Work task: Every word of every entry must be retyped exactly.

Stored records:
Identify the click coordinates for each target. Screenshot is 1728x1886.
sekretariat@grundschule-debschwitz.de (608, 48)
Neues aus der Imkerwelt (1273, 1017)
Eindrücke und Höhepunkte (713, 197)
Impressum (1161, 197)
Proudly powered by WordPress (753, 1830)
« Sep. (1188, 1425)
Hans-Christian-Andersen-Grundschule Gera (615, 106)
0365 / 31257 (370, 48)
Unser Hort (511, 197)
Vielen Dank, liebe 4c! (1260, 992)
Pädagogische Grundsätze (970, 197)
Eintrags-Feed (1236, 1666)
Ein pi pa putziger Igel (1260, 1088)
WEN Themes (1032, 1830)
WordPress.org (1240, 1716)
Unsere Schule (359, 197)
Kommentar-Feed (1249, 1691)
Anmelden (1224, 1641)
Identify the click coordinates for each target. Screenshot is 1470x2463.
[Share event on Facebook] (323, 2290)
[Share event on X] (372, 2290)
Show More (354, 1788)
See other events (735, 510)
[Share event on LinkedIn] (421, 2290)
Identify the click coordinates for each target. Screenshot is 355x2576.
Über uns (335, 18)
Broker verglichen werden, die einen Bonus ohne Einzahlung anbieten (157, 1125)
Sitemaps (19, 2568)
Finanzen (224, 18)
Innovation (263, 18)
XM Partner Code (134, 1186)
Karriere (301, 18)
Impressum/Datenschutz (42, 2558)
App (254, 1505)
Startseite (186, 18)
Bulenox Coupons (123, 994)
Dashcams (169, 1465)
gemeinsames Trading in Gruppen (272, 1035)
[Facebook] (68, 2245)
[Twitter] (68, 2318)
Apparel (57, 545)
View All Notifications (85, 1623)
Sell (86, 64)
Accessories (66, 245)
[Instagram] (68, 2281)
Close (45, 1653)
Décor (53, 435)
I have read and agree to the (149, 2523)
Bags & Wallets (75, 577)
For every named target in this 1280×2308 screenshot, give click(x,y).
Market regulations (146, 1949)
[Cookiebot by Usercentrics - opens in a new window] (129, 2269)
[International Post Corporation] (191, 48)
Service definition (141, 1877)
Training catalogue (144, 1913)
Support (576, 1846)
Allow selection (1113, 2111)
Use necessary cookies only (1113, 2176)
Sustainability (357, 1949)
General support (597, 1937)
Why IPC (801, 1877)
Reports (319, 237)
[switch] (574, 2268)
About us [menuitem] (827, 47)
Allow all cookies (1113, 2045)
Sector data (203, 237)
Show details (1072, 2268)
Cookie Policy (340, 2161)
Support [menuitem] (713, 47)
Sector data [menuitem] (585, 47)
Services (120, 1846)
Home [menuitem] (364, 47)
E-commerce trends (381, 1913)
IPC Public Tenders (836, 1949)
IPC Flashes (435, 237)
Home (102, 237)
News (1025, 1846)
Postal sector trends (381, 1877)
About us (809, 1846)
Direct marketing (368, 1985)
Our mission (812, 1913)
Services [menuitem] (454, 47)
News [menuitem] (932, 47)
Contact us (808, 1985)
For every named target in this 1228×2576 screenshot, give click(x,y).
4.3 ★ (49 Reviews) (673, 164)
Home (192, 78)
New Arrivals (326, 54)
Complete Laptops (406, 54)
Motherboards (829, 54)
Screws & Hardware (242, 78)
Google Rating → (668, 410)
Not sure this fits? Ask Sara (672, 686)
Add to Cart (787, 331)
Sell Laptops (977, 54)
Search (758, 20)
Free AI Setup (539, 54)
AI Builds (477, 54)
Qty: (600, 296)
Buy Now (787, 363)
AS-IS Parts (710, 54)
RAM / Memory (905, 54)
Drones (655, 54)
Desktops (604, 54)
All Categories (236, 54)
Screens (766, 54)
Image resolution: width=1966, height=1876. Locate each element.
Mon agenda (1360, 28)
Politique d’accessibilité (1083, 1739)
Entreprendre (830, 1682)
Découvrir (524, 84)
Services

Task answer:
Identify the click coordinates for each target. Screenshot is 1728x1886.
sekretariat@grundschule-debschwitz.de (608, 48)
Neues aus der Imkerwelt (1273, 1017)
Eindrücke und Höhepunkte (713, 197)
Impressum (1161, 197)
Proudly powered by WordPress (753, 1830)
« Sep. (1188, 1425)
Hans-Christian-Andersen-Grundschule Gera (615, 106)
0365 / 31257 (370, 48)
Unser Hort (511, 197)
Vielen Dank, liebe 4c! (1260, 992)
Pädagogische Grundsätze (970, 197)
Eintrags-Feed (1236, 1666)
Ein pi pa putziger Igel (1260, 1088)
WEN Themes (1032, 1830)
WordPress.org (1240, 1716)
Unsere Schule (359, 197)
Kommentar-Feed (1249, 1691)
Anmelden (1224, 1641)
Identify the click coordinates for each target. Screenshot is 1470x2463.
[Share event on Facebook] (323, 2290)
[Share event on X] (372, 2290)
Show More (354, 1788)
See other events (735, 510)
[Share event on LinkedIn] (421, 2290)
Identify the click coordinates for each target. Screenshot is 355x2576.
Über uns (335, 18)
Broker verglichen werden, die einen Bonus ohne Einzahlung anbieten (157, 1125)
Sitemaps (19, 2568)
Finanzen (224, 18)
Innovation (263, 18)
XM Partner Code (134, 1186)
Karriere (301, 18)
Impressum/Datenschutz (42, 2558)
App (254, 1505)
Startseite (186, 18)
Bulenox Coupons (123, 994)
Dashcams (169, 1465)
gemeinsames Trading in Gruppen (272, 1035)
[Facebook] (68, 2245)
[Twitter] (68, 2318)
Apparel (57, 545)
View All Notifications (85, 1623)
Sell (86, 64)
Accessories (66, 245)
[Instagram] (68, 2281)
Close (45, 1653)
Décor (53, 435)
I have read and agree to the (149, 2523)
Bags & Wallets (75, 577)
For every named target in this 1280×2308 screenshot, give click(x,y).
Market regulations (146, 1949)
[Cookiebot by Usercentrics - opens in a new window] (129, 2269)
[International Post Corporation] (191, 48)
Service definition (141, 1877)
Training catalogue (144, 1913)
Support (576, 1846)
Allow selection (1113, 2111)
Use necessary cookies only (1113, 2176)
Sustainability (357, 1949)
General support (597, 1937)
Why IPC (801, 1877)
Reports (319, 237)
[switch] (574, 2268)
About us [menuitem] (827, 47)
Allow all cookies (1113, 2045)
Sector data (203, 237)
Show details (1072, 2268)
Cookie Policy (340, 2161)
Support [menuitem] (713, 47)
Sector data [menuitem] (585, 47)
Services (120, 1846)
Home [menuitem] (364, 47)
E-commerce trends (381, 1913)
IPC Public Tenders (836, 1949)
IPC Flashes (435, 237)
Home (102, 237)
News (1025, 1846)
Postal sector trends (381, 1877)
About us (809, 1846)
Direct marketing (368, 1985)
Our mission (812, 1913)
Services [menuitem] (454, 47)
News [menuitem] (932, 47)
Contact us (808, 1985)
For every named target in this 1228×2576 screenshot, give click(x,y).
4.3 ★ (49 Reviews) (673, 164)
Home (192, 78)
New Arrivals (326, 54)
Complete Laptops (406, 54)
Motherboards (829, 54)
Screws & Hardware (242, 78)
Google Rating → (668, 410)
Not sure this fits? Ask Sara (672, 686)
Add to Cart (787, 331)
Sell Laptops (977, 54)
Search (758, 20)
Free AI Setup (539, 54)
AI Builds (477, 54)
Qty: (600, 296)
Buy Now (787, 363)
AS-IS Parts (710, 54)
RAM / Memory (905, 54)
Drones (655, 54)
Desktops (604, 54)
All Categories (236, 54)
Screens (766, 54)
Image resolution: width=1966, height=1876. Locate each element.
Mon agenda (1360, 28)
Politique d’accessibilité (1083, 1739)
Entreprendre (830, 1682)
Découvrir (524, 84)
Services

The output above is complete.